Power Electronics

STMicro 32-Mbit Flash memory offers fast access for code execution

A 32-Mbit Flash memory chip from STMicroelectronics designed specifically for demanding automotive applications where other memory types cannot be used, is said to maintain high-speed access over a wide operating temperature range. The M58BW032 targets powertrain and transmission control modules, ABS controllers, and other high-performance automotive systems.

According to the company, extreme temperature range applications demand direct code execution from Flash memory rather than from DRAM. ST’s chip is based on 0.13-micron technology and a design that reduces access times to as low as 45 ns over the automotive temperature range (-408 C to +1258 C packaged, -408 C to +1508 C bare die), enabling it to be used for code execution as well as for storage.

The M58BW032, with a 32-bit databus, is footprint and software-compatible with ST’s earlier M58BW016. The W032 matches the new generation of 75 MHz 32-bit microcontrollers, which are supported by a burst-reading protocol enabled by high-speed logic as well as by 0.13-micron technology.

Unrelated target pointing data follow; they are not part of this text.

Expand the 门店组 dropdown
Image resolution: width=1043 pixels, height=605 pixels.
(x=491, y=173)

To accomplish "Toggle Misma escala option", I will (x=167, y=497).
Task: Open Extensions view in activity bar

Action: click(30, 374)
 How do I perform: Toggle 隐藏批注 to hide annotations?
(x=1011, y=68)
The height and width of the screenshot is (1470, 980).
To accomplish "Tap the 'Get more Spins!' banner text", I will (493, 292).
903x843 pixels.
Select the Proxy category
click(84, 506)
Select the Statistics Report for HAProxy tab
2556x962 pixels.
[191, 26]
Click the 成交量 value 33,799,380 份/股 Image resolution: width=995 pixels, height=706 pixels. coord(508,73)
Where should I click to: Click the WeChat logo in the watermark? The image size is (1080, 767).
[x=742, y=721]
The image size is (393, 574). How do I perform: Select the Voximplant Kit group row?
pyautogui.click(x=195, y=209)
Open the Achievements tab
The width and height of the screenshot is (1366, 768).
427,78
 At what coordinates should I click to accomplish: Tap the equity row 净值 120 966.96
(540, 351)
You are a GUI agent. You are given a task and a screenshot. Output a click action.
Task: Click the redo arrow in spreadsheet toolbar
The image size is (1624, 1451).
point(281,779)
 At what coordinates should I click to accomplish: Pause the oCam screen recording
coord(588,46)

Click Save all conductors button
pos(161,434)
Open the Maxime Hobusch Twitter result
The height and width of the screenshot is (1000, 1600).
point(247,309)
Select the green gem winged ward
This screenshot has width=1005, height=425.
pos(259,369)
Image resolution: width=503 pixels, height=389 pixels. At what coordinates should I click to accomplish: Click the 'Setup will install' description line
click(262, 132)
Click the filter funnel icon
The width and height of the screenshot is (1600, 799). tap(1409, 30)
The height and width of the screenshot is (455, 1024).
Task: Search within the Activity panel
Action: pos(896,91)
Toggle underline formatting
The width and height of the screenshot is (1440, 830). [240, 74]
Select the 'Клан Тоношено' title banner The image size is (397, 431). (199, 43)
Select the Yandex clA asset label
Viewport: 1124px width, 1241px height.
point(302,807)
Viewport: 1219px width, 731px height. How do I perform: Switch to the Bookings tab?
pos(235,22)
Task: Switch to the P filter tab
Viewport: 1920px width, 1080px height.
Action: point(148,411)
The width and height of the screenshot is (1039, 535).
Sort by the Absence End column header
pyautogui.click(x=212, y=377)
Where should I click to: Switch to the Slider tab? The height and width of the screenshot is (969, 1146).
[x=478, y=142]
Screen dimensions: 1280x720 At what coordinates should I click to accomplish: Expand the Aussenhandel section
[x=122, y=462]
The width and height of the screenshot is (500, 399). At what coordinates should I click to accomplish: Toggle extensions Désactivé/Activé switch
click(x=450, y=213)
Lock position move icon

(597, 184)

Features include a 3.3 V core supply, an I/O interface that operates from 1.6 V to 3.6 V, and separate 1.6 V power supplies for I/O buffers. The single bank memory is organized as eight parameter blocks of 64 kbits, three blocks of 128 kbits, an OTP block of 128 kbits, and 62 main blocks of 512 kbits each. It operates in x4, x8 double, long word, or continuous burst modes, with configuration controlled through a dedicated register; access times of 45 ns, 55 ns and 60 ns are available. Maximum burst frequency is 75 MHz over the full automotive temperature range. Flexible protection techniques include WP# pin, 64-bit password tuning protection and a protection register.

The M58BW032 is supplied in LBGA80 and PQFP80 packages, and in certified bare die form. All devices are manufactured in ST facilities qualified to ISO/TS 16949:2002, and for security each die embeds a unique device ID to allow the use of cryptographic algorithms for protection against illegal software modifications.